**Exercise prompt**
When you reach the line that contains "Task: Clear selections" in the data below, start reproducing lines exactly, and stop after the line that contains "This screenshot has width=1112, height=597.".

──────── Records provided ────────

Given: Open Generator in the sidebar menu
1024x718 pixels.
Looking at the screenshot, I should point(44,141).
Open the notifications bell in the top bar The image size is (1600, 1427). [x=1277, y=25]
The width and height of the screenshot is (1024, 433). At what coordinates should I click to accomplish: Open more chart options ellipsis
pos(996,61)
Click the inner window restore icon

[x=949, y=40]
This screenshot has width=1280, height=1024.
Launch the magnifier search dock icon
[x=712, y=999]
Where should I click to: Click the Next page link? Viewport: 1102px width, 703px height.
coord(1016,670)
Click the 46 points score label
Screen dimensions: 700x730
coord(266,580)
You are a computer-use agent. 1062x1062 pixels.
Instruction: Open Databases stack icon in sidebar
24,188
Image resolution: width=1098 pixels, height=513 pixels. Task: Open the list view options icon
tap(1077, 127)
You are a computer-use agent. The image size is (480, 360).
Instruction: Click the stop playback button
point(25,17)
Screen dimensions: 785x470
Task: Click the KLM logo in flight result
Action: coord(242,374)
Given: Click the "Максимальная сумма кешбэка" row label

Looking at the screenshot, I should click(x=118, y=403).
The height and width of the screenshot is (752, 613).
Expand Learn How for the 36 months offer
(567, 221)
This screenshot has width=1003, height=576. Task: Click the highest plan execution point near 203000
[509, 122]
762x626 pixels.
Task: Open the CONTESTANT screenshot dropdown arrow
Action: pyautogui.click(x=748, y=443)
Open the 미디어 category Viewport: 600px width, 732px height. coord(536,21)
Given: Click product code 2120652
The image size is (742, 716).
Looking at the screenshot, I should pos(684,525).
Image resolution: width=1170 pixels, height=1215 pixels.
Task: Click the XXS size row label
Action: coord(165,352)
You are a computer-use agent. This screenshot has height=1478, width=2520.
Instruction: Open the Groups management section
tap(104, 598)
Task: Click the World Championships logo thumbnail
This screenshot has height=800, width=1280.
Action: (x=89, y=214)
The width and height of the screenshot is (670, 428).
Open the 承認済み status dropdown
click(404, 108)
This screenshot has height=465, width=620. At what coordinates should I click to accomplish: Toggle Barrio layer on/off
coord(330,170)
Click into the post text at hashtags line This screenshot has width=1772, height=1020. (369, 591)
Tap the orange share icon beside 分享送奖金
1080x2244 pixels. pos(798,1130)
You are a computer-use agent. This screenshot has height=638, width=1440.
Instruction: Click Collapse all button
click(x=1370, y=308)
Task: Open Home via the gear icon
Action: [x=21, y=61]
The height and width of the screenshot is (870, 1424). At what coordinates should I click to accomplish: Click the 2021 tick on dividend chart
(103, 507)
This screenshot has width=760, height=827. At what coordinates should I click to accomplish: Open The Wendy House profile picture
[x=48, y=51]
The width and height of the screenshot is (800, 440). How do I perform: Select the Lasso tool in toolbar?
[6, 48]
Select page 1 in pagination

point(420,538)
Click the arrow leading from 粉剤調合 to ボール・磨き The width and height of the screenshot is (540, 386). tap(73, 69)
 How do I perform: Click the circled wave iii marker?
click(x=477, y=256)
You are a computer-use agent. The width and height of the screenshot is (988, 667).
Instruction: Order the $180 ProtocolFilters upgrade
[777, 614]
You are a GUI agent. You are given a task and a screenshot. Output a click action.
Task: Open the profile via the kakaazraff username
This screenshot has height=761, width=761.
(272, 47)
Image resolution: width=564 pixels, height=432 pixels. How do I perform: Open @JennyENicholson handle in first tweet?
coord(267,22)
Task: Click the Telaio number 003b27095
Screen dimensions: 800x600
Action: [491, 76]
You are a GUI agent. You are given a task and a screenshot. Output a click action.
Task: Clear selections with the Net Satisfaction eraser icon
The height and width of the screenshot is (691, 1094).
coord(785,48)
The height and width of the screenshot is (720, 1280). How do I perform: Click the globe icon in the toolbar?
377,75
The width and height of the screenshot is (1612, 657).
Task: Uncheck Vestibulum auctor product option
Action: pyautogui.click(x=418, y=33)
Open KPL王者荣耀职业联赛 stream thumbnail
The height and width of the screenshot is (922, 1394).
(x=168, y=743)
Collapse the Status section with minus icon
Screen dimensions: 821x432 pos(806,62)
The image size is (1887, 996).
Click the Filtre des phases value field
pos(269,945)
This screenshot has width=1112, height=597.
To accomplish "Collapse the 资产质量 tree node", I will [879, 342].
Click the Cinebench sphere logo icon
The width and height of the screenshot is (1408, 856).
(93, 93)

────────

**Solved problem**
Task: Clear selections with the Net Satisfaction eraser icon
The height and width of the screenshot is (691, 1094).
coord(785,48)
The height and width of the screenshot is (720, 1280). How do I perform: Click the globe icon in the toolbar?
377,75
The width and height of the screenshot is (1612, 657).
Task: Uncheck Vestibulum auctor product option
Action: pyautogui.click(x=418, y=33)
Open KPL王者荣耀职业联赛 stream thumbnail
The height and width of the screenshot is (922, 1394).
(x=168, y=743)
Collapse the Status section with minus icon
Screen dimensions: 821x432 pos(806,62)
The image size is (1887, 996).
Click the Filtre des phases value field
pos(269,945)
This screenshot has width=1112, height=597.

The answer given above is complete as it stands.